Alexis II avec le cardinal Vingt-Trois à Moscou, le 29 octobre 2008 [© Associated Press/LaPresse]
      Récemment, en parlant aux séminaristes de Paris, vous avez répété que, dans le sacerdoce, la confession est l’œuvre la plus cachée mais la plus importante. Comment s’exprime à Paris cette priorité?

      Mgr VINGT-TROIS: Elle s’exprime premièrement par le fait que d’habitude, durant toute l’année, il y a à Paris au moins une dizaine d’églises – y compris Notre-Dame, le Sacré-Cœur. Saint-Sulpice, la Chapelle des étrangers, où l’on confesse du matin au soir. Les Parisiens, qui sont habitués à se déplacer pour vaquer à leurs multiples occupations, savent donc que, s’ils le veulent, il y a des endroits où ils peuvent se confesser à toute heure. En deuxième lieu, dans la grande partie des paroisses de Paris, sont indiquées sur des panneaux, à l’entrée de l’église, les heures où, jour par jour, l’on peut trouver dans l’église un prêtre pour se confesser. Troisièmement, dans les temps forts de l’année liturgique comme l’Avent et le Carême, est de plus en plus souvent organisé ce que l’on appelle les “journées du pardon”: une, deux, trois paroisses se mettent ensemble et décident du jour où, de dix heures du matin à dix heures du soir, il y aura un accueil ininterrompu pour ceux qui souhaitent se confesser. Et il y a en effet beaucoup de gens qui viennent.
      Pour finir, une question sur le dialogue œcuménique: vous avez noué une relation de communion avec l’Église orthodoxe russe, naguère avec Alexis, maintenant avec Kirill. Y a-t-il des affinités particulières entre Paris et Moscou?

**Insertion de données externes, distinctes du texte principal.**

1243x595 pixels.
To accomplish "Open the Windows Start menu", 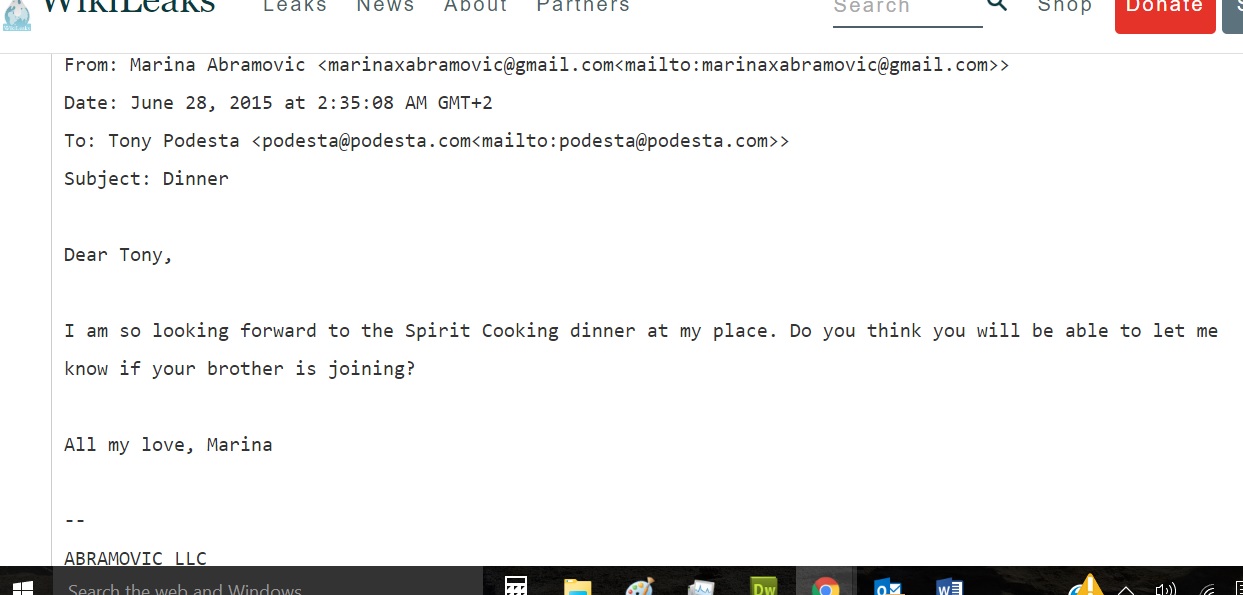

      Mgr VINGT-TROIS: Le diocèse de Paris et, plus généralement, l’Église de France ont des relations très fraternelles avec les orthodoxes, ceux du Patriarcat de Constantinople – qui a un évêque à Paris – comme ceux du Patriarcat de Moscou, qui a aussi un évêque à Paris pour la communauté russe. Dès que je suis devenu archevêque de Paris, j’ai eu le privilège de recevoir le patriarche Alexis en visite en France et je suis allé rendre visite au patriarche Bartholoméos à Constantinople. Puis j’ai aussi rendu visite au patriarche Alexis à Moscou, tout cela pour montrer, entre autres, que les relations fraternelles que nous avons avec le patriarche de Moscou n’excluent pas que nous en ayons aussi avec le patriarche de Constantinople.